■ Exercise passage ■
···

Monday, March 10, 2014

Steven Levingston's "Little Demon in the City of Light"

Steven Levingston is the nonfiction editor of The Washington Post. He also writes books and plays and does some book reviewing.

He applied the “Page 99 Test” to his new book, Little Demon in the City of Light: A True Story of Murder and Mesmerism in Belle Epoque Paris, and reported the following:
On page 99 in Little Demon we bump up against Sigmund Freud as a young medical student strolling the streets of Paris in the 1880s, gathering his perceptions of the French. “I don’t think they know the meaning of shame or fear,” he wrote home. “The women no less than the men crowd around nudities as much as they do round corpses in the Morgue or ghastly posters in the streets announcing a new novel.” Though Freud was an odd, cocaine-dependent neurotic at the time, he captured the French sensibility and, in that single description, revealed a quality of the entire book. Little Demon sets out to tell not just a murder story but a tale that grows out of the very terrain of Paris in the Belle Epoque. The book shows the French much as Freud characterized them. Paris in the 1880s and 90s was a landscape of men in top hats and monocles, women in outrageous hats, and carefree strolls along the boulevards. To the outside world the city floated on a champagne bubble. “It is we,” declared a French journalist, “who have infected the world with gaiety, this brightness.” But Paris also was a troubled place. Since the Prussians humiliated France on the battlefield in 1870, the country slept fitfully, tossing and turning over a grim question: Was French glory a thing of the past? The indignity of defeat lingered. The scars were written on the drunks in the alleyways, the blank-eyed syphilitics in the insanity wards, and the anxious faces of the politicians. And Freud’s point about Parisian immodesty and decadence was well-taken. The French were connoisseurs of sex, and lovemaking was an art. Just listen to the famous author Alphonse Daudet exulting over the “glorious frenzy” of sex “with a woman who is naked, a woman one rolls on top of and covers with kisses: copulation as practiced by artists, men of passion, men who really love women.” It was enough to make Sigmund Freud blush.

···

■ What you will do ■
- 1) Summarize the Little Demon text in two sentences.
- 2) Reproduce the Little Demon text from "Monday, March 10, 2014" to "some book reviewing.", substituting "fiction" for "nonfiction".
- 3) In the Little Demon text, what did Freud write home that the French do not know the meaning of?

■ Information supplied ■

···

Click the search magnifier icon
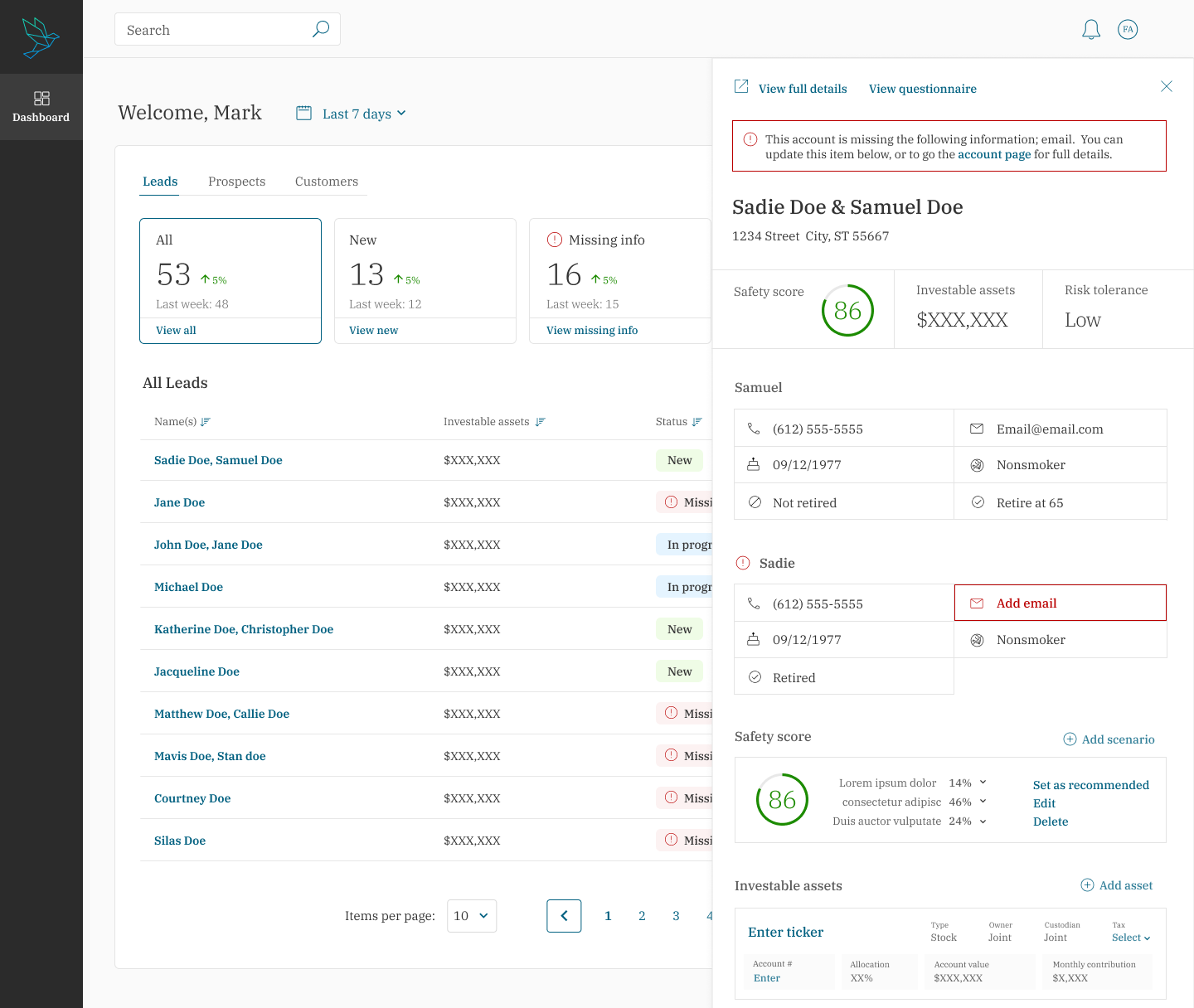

···

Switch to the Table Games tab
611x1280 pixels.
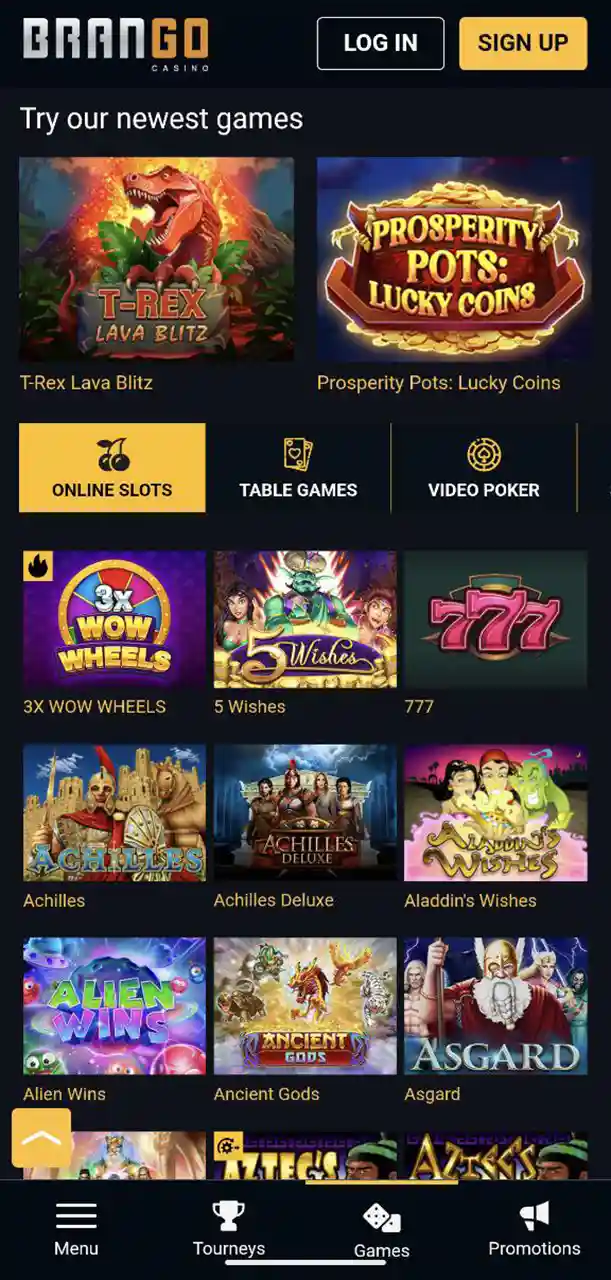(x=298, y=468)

···

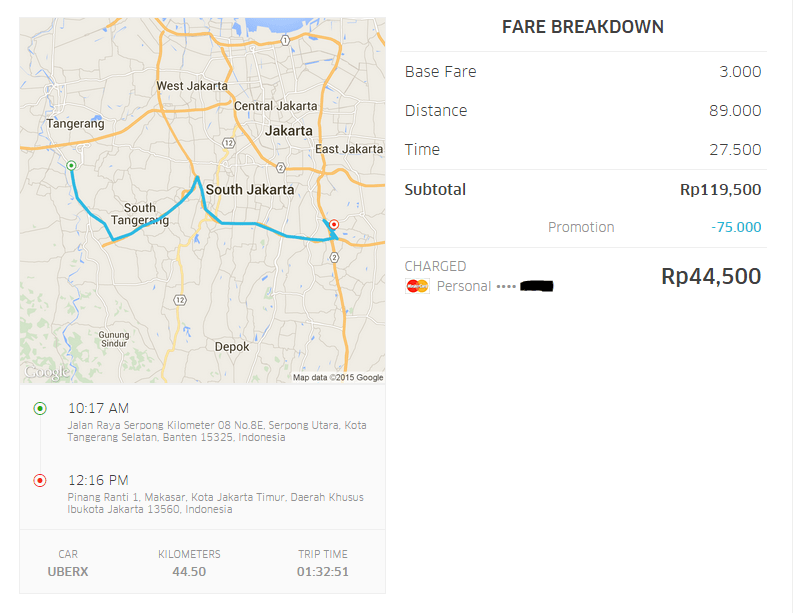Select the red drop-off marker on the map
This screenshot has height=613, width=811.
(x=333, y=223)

···

■ Expected outputs ■
- 1) Steven Levingston, the nonfiction editor of The Washington Post, applied the "Page 99 Test" to his book Little Demon in the City of Light, whose page 99 shows a young Sigmund Freud in 1880s Paris describing the French as knowing neither shame nor fear. He writes that this description reveals a quality of the entire book, which portrays Belle Epoque Paris as carefree to the outside world yet troubled since the 1870 defeat by the Prussians and marked by immodesty and decadence.

- 2)
Monday, March 10, 2014

Steven Levingston's "Little Demon in the City of Light"

Steven Levingston is the fiction editor of The Washington Post. He also writes books and plays and does some book reviewing.

- 3) Shame or fear.